I use the pre-packs.

I use 8oz packs in a 6oz popper.

I turn on the machine.

Open the pre-pack and empty the coconut oil into the kettle.

Let the kettle heat up till I see a little smoke/steam coming off the kettle. My corn will usually start popping within a few minutes of dumping in the corn. The big thing is to let your kettle warm up good and hot before dumping in the corn.

I NEVER close the doors all the way while popping or heating the kettle. My Paragon has a sort of stainless steel bottom flap that comes up and meets the two doors. I swing the flap open and then open the doors about 1/3 of the way. Maybe even a little more than that.

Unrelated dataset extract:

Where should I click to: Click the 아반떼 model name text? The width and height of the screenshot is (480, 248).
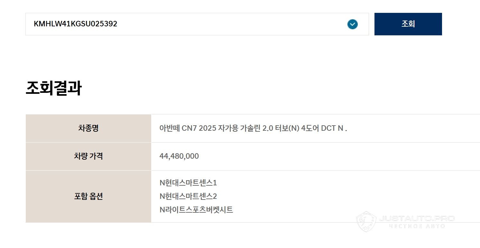pyautogui.click(x=170, y=128)
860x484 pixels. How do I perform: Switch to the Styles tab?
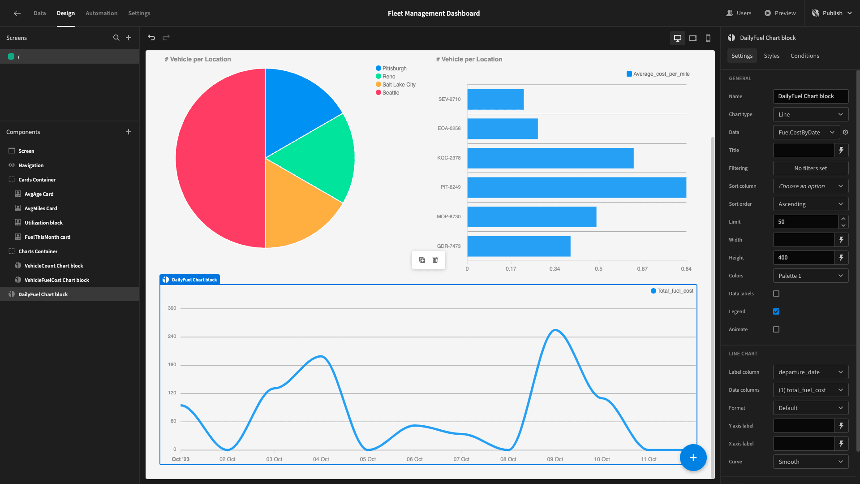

Once popping slows, I dump the kettle and pop another pack if we are having guests.

Stir the popcorn with your scoop. I like to sift out some of the kernels and hulls. I believe this also helps make the popcorn a bit crispier.

I do believe the popcorn tastes better if it sets in the heat for an hour or two, so if you know your gonna watch a movie or two, fire up that machine early.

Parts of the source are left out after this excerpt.